To be done:
Show each line in the rows below that contains the string "width".

Material for the task:
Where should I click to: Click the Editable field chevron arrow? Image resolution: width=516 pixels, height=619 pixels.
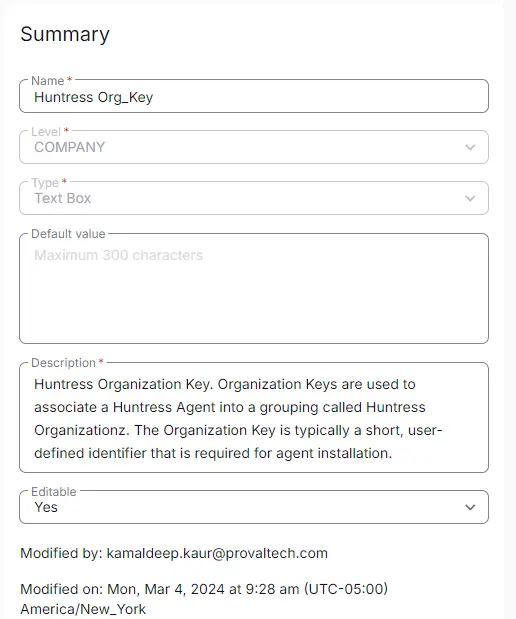click(x=470, y=507)
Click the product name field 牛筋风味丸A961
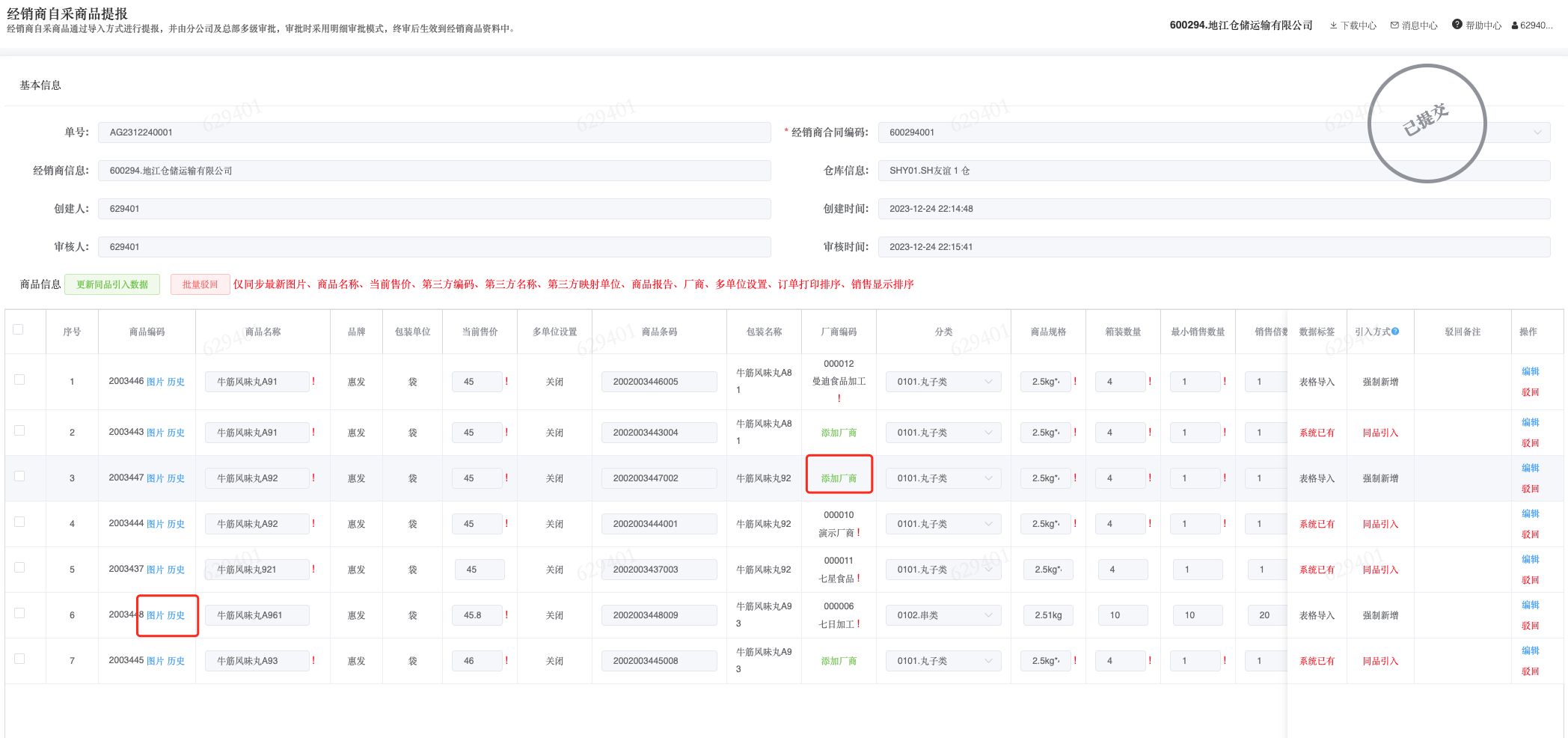The image size is (1568, 738). [257, 615]
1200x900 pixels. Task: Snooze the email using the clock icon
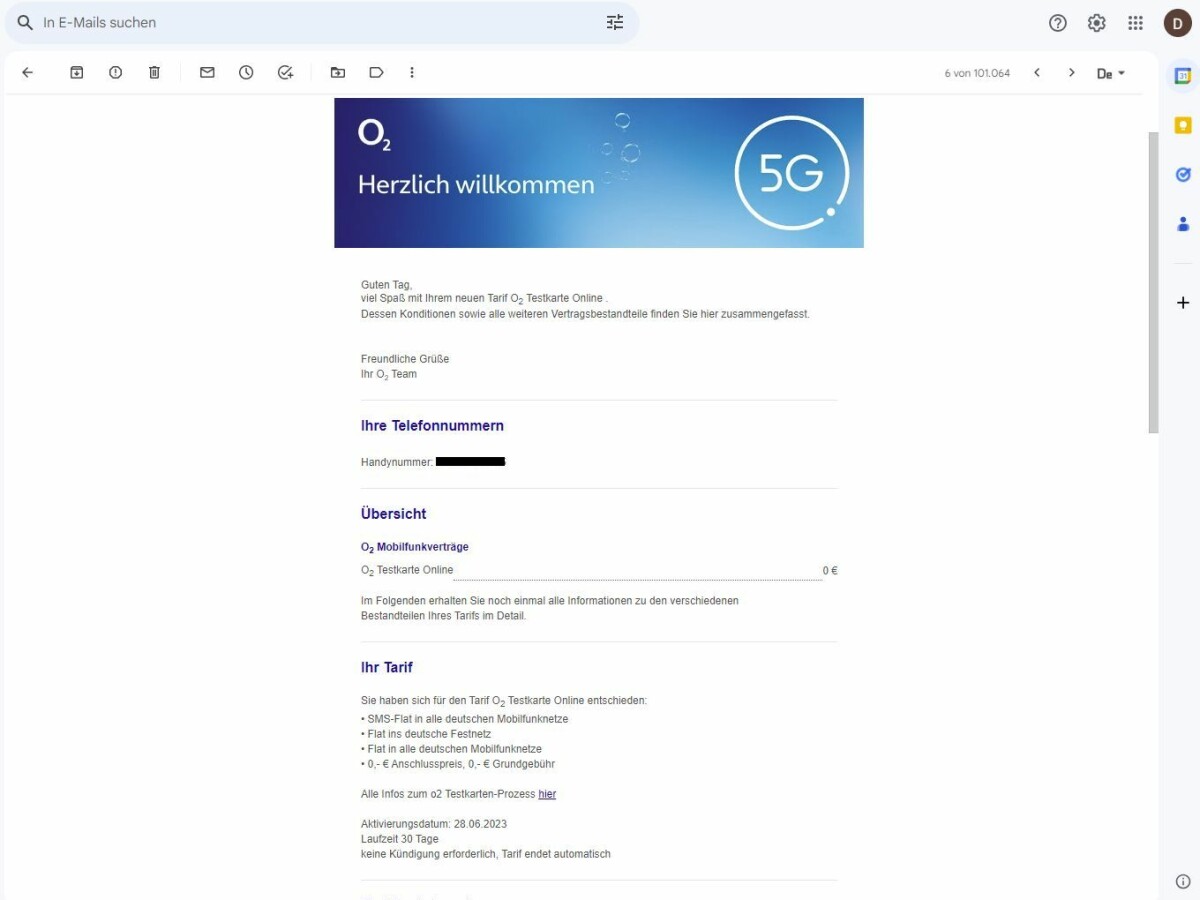(x=246, y=72)
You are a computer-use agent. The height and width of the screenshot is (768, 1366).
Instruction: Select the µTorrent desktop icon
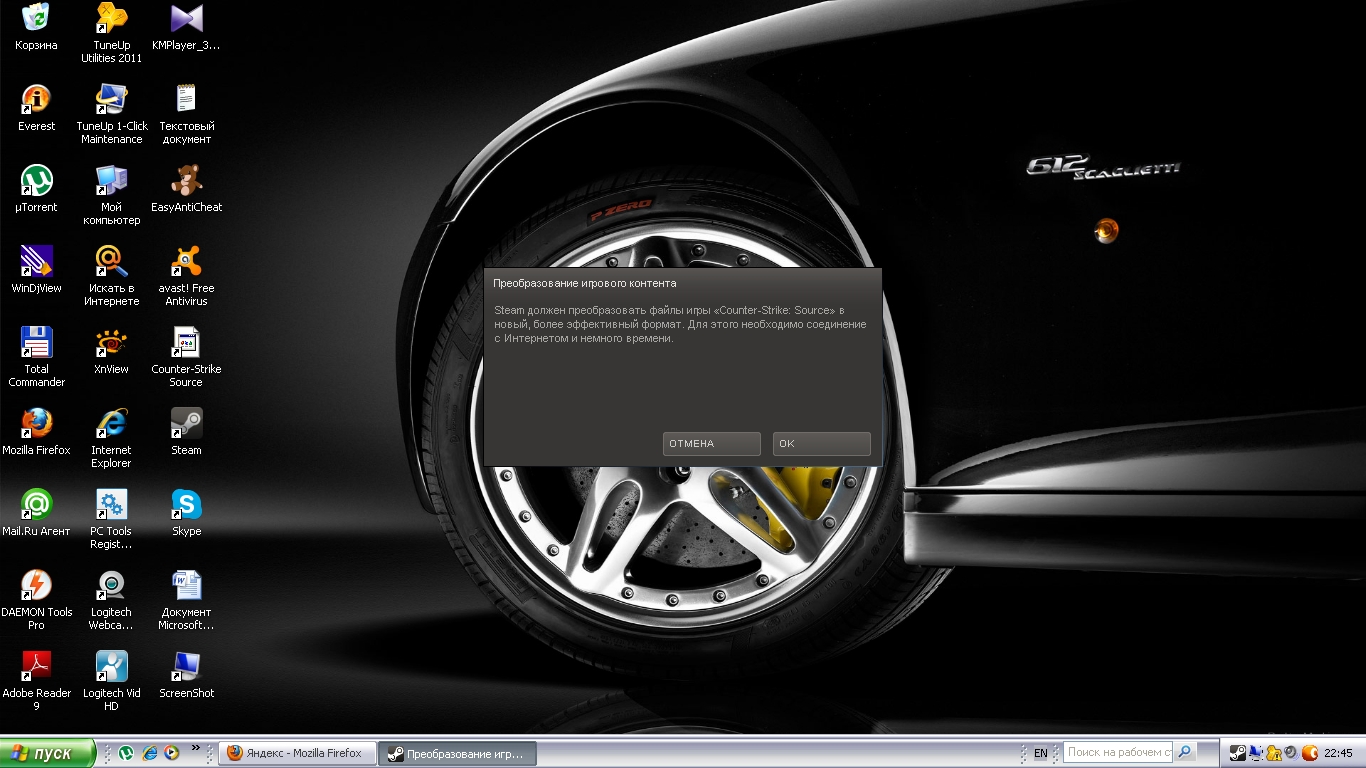click(x=36, y=181)
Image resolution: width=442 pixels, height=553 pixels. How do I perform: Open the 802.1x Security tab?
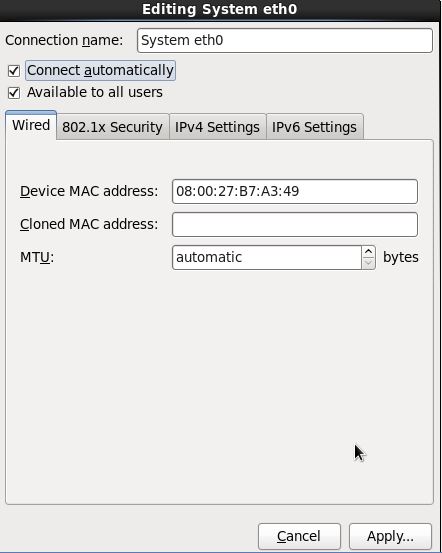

Exercise result:
Where should I click to: Click the Editable field chevron arrow? Image resolution: width=516 pixels, height=619 pixels.
You are a computer-use agent. The height and width of the screenshot is (768, 1366).
Image resolution: width=442 pixels, height=553 pixels. How do I perform: Open the 802.1x Security tab?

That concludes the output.